İki kitabı karşılaştırarak olursam Denizler Altında Yirmi Bin Fersah, Moby Dick’ten roman tekniği ve edebi bakımdan çok daha üstün. Yine de Kaptan Ahab’ı barındırması nedeniyle Moby Dick de yabana atılmaması gereken bir kitaptır.

Denizaltılar ve elektriğin geleceği hakkındaki öngürüleriyle Jules Verne bir kez daha kendisine hayran bırakmayı başardı.

Not: Bu kitabı ya resimli bir baskısından okuyun ya da internet tarayıcınız açık olsun. Çok fazla balık türü var resimlerini görmeden kafada canlandırması ve okuması zor oluyor.

19 Beğeni

Aylar sonra (önceki kitabımın üzerinden bir sene geçti) kitap okuma serüvenime kurgu dışı bir kitapla devam ediyorum. Şu an okuma aşamasındayım, tek oturuşta yüze yakın sayfa bitirdim.

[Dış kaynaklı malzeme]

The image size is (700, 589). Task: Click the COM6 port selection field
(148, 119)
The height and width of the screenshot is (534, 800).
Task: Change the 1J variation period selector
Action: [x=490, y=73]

İlber Ortaylı ile çeşitli röportajları bulunan Yenal Bilgici’nin kitabıymış, kendisini tanımam etmem :sweat_smile:. İlber Hoca ile olan bir sohbetin kitaplaştırılmış hali. Röportaj mı, bilemem. Öyleyse eğer yanlış bilgilendirdiğim için özür dilerim :sweat_smile:.

Tahmin edemeyeceğiniz pek bir şey yok kitapta. Bazı önerileri de ortalama bir Türk gencinin uygulaması imkansız (Bu kısım daha çok “Avrupa gençliğine tavsiyeler” niteliğinde olmuş hissiyatını taşıyor) Sonuçta burası halkının neredeyse yüzde yetmişinin asgari ücretle yaşadığı bir ülke. Dünyayı gezmek, yurtdışında okumak, birkaç dil bilmek, müzikle uğraşmak vesaire. Önerilerin hedefi herkes değil. Tabii bu benim şahsi düşüncem, kötü yorum anlamında söylemiyorum. Bu kısım, öneride bulunan kişinin hayat tecrübeleriyle bağlantılı. İlber Hoca bu konuda “şanslı” (ki kendinden şanslı olarak bahsetmeyi sevmediğinden bahsediyor kitapta, “Kimse sizi yetiştirmeye uğraşmayacak, siz uğraşacaksınız” lafına getiriyor işi) bir kişi, hem insan olarak hem de akademik alanda.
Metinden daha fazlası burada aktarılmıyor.